2022年の夏ごろに「Quiet Quittingってご存じですか?」と、知り合いの企業経営者から聞かれた。アメリカの若者を中心に反響を呼びだした概念で、ある技術者がTikTokに投稿した動画がきっかけと言われる。

実際に見てみると、わずか17秒の動画で、がむしゃらに働くことだけが人生ではない、といったナレーションが流れる。正直、特に面白いわけではない。

日本語では「静かな退職」と訳されているが、これは誤訳だ。あえて訳すなら「平穏への解放」「静かなる撤退」というところだろう。
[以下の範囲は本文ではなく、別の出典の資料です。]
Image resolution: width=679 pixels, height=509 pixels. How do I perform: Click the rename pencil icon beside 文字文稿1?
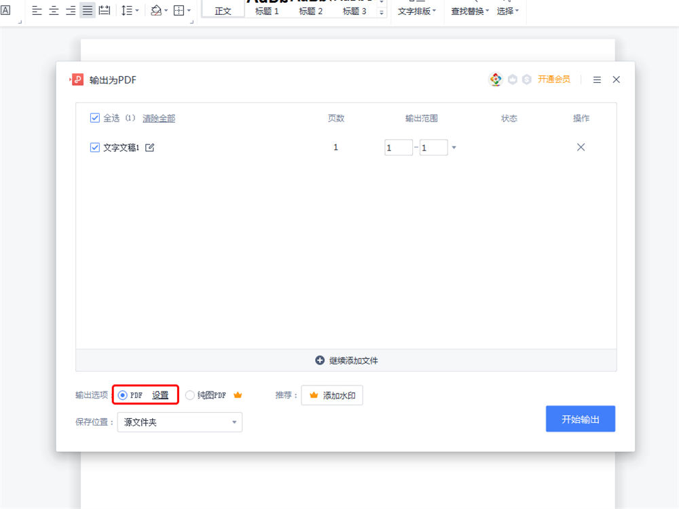coord(150,147)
というのも、「Quiet Quitting」は実際に仕事を辞めるわけではないからだ。

職場で給料を得るために求められる最低限の仕事はこなすが、それ以上はがんばらないという状態を指す。加えて、新しい取り組みやプロジェクトへは参加せず、出世にも興味を示さない。当然、業務終了後は仕事のことは一切考えない。

HuffPost、Wall Street Journalなど、アメリカの主要オンライン・ジャーナルで2022年秋ごろから取り上げられてきたQuiet Quittingに関する記事を要約すると、以下の通りだ。

仕事において会社や顧客の期待通り、あるいは期待以上の成果を目指すことは、やりがいがある反面、多くのストレスを伴う。そのストレスさえもエネルギーに変えられる人もいるのだろうが、そうではない人も多い。